The equation is as follows:
$a^2 - 9a + 14 = 0$
Let us first look into the factors of the constant, $14$.
The factors of $14$ are as follows:
$$1, 2, 7, 14$$
It is important to note that in the case of quadratics, you can make use of the negative factors as well. For example, $7$ multiplied by $2$ gives $14$, but so does $-7$ multiplied by $-2$. A positive number multiplied by a positive number always gives a positive number as a result. In addition, a negative number multiplied by a negative number also gives a positive number as a result.
In this case, we can see that the second term, $-9a$, fits nicely with the two factors $-7$ and $-2$. $-7$ and $-2$ multiply to give $14$, and when added together, give $-9$ (since $-7 + (-2) = -7 - 2 = -9$).

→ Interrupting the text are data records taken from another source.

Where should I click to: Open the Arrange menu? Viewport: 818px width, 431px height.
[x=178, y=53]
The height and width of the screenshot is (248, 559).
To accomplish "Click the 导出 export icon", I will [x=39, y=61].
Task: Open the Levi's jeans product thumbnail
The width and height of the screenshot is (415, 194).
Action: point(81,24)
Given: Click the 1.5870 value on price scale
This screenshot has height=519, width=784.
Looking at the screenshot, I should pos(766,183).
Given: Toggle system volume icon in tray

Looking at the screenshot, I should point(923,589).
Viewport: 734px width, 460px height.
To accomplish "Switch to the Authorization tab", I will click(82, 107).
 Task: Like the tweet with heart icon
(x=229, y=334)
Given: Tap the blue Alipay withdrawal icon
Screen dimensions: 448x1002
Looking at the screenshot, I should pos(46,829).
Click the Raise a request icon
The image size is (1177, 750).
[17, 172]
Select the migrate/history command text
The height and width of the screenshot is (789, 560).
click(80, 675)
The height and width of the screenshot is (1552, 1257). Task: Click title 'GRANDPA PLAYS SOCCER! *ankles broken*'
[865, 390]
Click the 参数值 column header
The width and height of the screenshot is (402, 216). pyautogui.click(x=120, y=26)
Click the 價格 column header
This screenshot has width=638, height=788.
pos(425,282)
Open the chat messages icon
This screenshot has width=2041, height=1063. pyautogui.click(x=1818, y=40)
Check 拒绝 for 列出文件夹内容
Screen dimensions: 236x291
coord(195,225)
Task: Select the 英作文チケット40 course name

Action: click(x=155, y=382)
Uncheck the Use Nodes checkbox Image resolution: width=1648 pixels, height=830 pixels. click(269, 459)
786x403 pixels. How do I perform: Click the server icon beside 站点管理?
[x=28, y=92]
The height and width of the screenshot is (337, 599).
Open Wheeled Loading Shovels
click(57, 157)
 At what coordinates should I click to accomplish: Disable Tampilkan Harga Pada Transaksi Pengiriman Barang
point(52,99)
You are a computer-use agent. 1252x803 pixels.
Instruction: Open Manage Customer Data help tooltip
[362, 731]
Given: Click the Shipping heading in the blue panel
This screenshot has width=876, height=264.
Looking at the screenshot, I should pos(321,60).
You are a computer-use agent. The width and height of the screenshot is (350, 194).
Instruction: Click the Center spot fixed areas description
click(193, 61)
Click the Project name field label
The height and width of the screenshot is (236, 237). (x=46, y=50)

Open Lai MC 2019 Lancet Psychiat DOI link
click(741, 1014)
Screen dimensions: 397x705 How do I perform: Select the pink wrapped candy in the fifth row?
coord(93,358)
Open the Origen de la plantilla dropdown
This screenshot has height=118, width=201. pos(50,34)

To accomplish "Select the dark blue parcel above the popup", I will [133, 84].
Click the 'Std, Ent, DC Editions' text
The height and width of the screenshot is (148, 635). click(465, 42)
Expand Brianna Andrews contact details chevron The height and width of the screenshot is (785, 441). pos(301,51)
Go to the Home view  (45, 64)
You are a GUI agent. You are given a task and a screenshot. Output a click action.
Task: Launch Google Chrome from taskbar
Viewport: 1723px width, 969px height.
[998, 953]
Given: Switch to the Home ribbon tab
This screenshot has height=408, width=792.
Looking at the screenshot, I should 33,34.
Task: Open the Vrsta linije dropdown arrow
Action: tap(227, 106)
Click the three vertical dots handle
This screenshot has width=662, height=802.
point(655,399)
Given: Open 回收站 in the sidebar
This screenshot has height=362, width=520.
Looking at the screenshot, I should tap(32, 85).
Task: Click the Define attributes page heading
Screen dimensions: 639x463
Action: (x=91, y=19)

Therefore, we can factor the equation as follows:
$$a^2 - 9a + 14 = 0$$
$$a^2 - 7a - 2a + 14 = 0$$
$$a(a - 7) - 2(a - 7) = 0$$
$$(a - 2)(a - 7) = 0$$
From here, it is relatively easy to find the values of $a$ which satisfy the original equation (simply equate each factor to $0$ and solve the resulting equation).
I hope this helps! I'm still new to MSE, so I would really appreciate any and all feedback. Thank you!